Muere Marco Tolama, voz histórica del automovilismo mexicano y referente de varias generaciones
Marco Tolama, figura esencial del automovilismo mexicano, falleció este jueves tras varias semanas hospitalizado por un severo cuadro respiratorio que lo mantuvo en terapia intensiva e intubado. Su familia confirmó el deceso a través de un mensaje difundido en su cuenta oficial, donde destacaron su pasión inagotable por el deporte motor y el cariño que generó durante más de cuatro décadas entre aficionados, colegas y amigos.
Tolama fue primero piloto profesional en los años setenta, compitiendo en Estados Unidos, Canadá y Europa, donde se ganó el apodo de El Charro volador. Aunque las limitaciones económicas le impidieron llegar a las máximas categorías, siempre expresó satisfacción por su trayectoria en las pistas, convencido de haber corrido lo suficiente y con dignidad.

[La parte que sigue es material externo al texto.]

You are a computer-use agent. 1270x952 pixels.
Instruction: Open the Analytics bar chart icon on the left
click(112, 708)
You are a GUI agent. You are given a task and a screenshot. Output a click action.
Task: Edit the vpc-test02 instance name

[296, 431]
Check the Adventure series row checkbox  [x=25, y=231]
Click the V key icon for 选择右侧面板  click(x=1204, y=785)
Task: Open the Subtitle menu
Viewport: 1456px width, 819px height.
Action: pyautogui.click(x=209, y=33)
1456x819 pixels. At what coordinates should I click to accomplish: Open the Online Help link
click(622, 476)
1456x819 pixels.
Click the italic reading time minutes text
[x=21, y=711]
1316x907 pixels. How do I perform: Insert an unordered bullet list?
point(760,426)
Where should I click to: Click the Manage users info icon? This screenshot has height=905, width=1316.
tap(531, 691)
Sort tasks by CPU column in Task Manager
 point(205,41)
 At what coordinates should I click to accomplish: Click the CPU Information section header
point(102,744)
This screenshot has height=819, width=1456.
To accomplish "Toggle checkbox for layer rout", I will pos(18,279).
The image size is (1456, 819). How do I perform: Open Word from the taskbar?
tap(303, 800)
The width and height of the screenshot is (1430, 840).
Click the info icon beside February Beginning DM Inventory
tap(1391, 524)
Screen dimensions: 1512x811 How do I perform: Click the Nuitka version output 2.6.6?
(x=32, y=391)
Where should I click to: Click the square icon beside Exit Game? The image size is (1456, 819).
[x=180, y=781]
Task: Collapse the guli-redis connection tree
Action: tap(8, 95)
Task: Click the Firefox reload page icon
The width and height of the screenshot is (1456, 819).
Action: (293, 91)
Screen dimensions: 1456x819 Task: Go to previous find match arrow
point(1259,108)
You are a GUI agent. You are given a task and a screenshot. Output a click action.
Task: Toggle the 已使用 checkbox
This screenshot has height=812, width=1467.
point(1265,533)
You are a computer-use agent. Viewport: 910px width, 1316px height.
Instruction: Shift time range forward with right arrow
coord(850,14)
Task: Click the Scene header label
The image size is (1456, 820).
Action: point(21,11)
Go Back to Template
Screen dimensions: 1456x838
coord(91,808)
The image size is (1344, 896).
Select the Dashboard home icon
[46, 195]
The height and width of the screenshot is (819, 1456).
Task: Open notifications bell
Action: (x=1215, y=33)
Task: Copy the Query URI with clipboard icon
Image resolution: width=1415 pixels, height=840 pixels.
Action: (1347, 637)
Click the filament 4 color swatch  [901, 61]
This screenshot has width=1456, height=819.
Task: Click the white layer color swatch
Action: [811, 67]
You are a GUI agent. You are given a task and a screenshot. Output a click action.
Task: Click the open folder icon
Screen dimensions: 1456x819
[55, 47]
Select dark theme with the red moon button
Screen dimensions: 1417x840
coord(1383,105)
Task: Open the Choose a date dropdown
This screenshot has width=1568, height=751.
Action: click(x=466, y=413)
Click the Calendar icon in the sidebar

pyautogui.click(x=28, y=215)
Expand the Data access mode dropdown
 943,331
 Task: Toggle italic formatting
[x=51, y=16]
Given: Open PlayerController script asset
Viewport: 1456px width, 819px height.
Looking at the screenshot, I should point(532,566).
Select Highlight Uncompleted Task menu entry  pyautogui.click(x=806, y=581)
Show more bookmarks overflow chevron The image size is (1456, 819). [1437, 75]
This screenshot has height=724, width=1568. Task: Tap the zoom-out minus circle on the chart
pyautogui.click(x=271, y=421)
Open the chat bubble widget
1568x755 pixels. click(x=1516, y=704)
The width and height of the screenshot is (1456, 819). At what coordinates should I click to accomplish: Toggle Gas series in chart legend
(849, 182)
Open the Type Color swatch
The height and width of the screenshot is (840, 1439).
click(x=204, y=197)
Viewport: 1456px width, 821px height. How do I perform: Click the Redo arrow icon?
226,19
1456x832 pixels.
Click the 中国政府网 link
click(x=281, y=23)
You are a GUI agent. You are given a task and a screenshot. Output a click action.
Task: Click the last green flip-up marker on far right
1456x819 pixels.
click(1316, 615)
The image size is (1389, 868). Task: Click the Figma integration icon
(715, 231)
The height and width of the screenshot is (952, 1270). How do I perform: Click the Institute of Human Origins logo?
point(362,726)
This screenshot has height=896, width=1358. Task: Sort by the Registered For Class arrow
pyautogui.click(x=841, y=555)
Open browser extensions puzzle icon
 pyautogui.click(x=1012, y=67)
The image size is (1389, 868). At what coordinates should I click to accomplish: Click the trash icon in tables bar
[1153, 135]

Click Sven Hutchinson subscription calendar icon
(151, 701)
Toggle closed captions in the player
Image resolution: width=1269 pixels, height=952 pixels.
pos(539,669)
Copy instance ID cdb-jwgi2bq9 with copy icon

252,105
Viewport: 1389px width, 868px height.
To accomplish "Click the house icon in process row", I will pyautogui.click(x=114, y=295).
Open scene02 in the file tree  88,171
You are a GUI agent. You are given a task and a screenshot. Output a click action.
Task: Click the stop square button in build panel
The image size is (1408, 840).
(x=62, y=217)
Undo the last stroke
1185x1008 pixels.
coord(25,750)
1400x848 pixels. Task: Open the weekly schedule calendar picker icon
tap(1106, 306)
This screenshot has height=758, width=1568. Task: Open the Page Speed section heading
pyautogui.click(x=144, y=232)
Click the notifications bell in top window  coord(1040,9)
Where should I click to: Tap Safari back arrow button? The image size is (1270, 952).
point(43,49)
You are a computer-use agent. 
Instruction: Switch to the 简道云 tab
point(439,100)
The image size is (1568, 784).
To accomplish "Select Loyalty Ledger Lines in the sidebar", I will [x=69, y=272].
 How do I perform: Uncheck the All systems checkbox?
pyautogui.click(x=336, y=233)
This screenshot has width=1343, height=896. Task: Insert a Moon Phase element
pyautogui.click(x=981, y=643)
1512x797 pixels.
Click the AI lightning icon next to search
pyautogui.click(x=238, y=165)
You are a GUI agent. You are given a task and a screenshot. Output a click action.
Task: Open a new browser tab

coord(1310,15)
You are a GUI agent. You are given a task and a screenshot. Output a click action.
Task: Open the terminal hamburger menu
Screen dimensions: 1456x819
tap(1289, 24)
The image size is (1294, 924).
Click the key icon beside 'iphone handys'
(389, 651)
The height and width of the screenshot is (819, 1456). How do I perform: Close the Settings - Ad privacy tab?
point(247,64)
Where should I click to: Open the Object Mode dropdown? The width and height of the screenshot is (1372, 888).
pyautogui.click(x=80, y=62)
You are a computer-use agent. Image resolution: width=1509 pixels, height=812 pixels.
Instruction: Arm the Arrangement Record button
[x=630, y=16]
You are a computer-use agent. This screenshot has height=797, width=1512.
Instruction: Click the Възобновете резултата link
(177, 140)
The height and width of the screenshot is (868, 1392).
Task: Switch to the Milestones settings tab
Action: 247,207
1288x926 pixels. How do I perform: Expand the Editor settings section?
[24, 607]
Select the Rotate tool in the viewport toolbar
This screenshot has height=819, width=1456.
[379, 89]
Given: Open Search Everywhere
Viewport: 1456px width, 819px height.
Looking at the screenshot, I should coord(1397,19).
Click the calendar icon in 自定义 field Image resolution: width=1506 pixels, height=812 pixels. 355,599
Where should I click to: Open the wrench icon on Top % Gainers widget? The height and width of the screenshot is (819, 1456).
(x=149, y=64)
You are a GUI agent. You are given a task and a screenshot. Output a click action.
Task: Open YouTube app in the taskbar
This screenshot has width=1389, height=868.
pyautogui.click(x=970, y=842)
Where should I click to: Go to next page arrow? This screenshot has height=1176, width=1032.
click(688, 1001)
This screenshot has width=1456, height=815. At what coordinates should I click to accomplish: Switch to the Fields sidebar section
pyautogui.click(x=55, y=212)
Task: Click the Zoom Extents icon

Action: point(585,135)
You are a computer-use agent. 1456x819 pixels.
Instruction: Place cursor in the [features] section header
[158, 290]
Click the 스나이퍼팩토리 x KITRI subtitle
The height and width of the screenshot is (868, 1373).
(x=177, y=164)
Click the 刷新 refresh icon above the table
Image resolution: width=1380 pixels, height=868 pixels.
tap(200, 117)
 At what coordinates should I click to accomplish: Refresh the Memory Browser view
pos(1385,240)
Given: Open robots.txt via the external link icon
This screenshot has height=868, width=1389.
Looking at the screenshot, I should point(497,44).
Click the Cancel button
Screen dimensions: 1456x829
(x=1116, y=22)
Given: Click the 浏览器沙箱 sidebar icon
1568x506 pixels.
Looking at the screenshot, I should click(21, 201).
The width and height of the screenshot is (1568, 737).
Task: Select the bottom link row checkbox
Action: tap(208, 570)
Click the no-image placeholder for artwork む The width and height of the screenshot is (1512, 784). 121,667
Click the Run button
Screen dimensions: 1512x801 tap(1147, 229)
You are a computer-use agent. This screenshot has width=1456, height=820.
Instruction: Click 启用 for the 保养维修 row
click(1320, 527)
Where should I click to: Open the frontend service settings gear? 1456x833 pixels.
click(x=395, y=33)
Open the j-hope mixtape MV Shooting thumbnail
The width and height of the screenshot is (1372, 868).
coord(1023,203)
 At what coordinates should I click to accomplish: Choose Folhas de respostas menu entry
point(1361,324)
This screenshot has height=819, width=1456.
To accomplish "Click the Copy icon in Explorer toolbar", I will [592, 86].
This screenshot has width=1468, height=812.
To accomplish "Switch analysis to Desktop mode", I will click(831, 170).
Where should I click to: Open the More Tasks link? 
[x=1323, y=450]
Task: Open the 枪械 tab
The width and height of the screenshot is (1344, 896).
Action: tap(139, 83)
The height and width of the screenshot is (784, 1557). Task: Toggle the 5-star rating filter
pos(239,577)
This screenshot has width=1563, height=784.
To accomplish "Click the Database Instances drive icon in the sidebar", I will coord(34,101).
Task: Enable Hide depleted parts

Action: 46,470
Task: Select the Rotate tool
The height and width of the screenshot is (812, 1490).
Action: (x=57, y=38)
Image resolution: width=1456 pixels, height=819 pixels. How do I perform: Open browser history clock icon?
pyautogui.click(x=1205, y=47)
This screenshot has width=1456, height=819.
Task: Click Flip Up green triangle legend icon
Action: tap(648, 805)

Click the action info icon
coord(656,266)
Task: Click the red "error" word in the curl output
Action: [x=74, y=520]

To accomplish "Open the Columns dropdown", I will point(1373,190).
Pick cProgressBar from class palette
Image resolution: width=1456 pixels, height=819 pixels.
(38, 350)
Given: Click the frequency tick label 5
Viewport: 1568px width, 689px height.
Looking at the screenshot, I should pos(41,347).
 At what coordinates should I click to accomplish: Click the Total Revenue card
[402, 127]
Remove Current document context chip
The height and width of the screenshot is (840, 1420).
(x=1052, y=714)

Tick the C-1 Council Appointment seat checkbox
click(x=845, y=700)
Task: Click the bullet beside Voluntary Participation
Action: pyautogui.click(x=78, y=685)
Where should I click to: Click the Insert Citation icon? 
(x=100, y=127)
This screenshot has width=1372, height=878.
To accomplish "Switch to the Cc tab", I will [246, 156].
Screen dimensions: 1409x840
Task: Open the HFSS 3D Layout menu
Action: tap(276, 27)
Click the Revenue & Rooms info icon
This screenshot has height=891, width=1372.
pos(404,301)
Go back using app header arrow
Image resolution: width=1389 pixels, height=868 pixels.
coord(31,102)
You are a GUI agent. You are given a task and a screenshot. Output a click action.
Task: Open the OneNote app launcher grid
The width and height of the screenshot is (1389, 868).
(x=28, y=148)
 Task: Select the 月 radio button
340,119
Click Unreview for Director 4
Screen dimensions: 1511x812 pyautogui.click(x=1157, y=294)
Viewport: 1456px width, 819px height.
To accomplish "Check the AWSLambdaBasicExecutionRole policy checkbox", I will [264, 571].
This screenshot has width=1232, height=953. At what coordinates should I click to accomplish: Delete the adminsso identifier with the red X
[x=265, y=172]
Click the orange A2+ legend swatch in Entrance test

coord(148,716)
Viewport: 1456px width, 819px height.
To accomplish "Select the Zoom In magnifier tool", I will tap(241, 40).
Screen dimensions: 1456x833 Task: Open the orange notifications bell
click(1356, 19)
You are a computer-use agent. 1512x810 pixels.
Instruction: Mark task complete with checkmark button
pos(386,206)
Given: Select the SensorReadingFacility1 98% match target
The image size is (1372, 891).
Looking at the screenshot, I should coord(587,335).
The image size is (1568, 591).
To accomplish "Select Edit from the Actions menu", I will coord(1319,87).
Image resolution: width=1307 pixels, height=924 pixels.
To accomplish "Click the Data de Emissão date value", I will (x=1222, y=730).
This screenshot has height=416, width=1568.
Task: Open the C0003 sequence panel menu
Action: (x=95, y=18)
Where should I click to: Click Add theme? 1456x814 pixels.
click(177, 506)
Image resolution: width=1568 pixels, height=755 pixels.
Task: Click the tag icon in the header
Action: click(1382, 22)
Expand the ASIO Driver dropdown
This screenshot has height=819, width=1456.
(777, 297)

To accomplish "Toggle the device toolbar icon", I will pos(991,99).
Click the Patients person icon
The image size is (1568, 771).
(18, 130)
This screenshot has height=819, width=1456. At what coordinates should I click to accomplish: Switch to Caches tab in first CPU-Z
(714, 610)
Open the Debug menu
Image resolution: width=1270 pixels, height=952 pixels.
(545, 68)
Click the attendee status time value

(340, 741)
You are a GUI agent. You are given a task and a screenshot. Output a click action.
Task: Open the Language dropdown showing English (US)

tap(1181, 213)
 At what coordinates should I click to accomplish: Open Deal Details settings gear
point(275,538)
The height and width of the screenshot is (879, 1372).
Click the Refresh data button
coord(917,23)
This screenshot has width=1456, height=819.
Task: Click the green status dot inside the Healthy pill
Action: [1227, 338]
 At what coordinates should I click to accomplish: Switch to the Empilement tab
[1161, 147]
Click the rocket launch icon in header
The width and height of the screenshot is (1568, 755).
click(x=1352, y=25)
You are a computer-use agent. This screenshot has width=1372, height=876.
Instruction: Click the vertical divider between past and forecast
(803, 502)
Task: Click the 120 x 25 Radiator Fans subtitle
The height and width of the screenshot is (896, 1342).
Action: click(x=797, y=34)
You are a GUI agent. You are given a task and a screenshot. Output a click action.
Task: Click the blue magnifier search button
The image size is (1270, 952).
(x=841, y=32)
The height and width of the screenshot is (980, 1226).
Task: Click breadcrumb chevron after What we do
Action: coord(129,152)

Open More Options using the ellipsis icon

Legado, dentro y fuera del paddock
Su salto a los medios ocurrió gracias a José Ramón Fernández, quien lo invitó a Canal 13 (en eso entonces Imevisión) para aportar análisis técnico en las transmisiones de Fórmula 1. Desde entonces, Tolama se convirtió en una de las voces más respetadas del automovilismo en México, pieza clave en programas como DeporTV y Los Protagonistas, donde su estilo didáctico y generoso ayudó a formar a generaciones de aficionados.
Durante más de 40 años, su narración marcó momentos históricos, incluido el trágico accidente de Ayrton Senna en 1994, episodio que relató con la mezcla de rigor y sensibilidad que lo caracterizaba. Su presencia en televisión abierta contribuyó a democratizar la Fórmula 1 en el país, acercando un deporte complejo a miles de hogares.
Huella imborrable
En semanas recientes, su familia había solicitado apoyo económico para cubrir los crecientes gastos hospitalarios, pues Tolama no contaba con seguro médico. A pesar de algunos signos de mejoría, su estado se complicó hasta derivar en su fallecimiento, noticia que conmocionó al gremio deportivo y a la comunidad del automovilismo.
El legado de Marco Tolama trasciende su voz: deja una escuela de análisis técnico claro, pasión auténtica y respeto absoluto por las pistas. Su muerte representa el fin de una era, pero también la permanencia de una figura que enseñó a mirar el automovilismo con profundidad, emoción y conocimiento.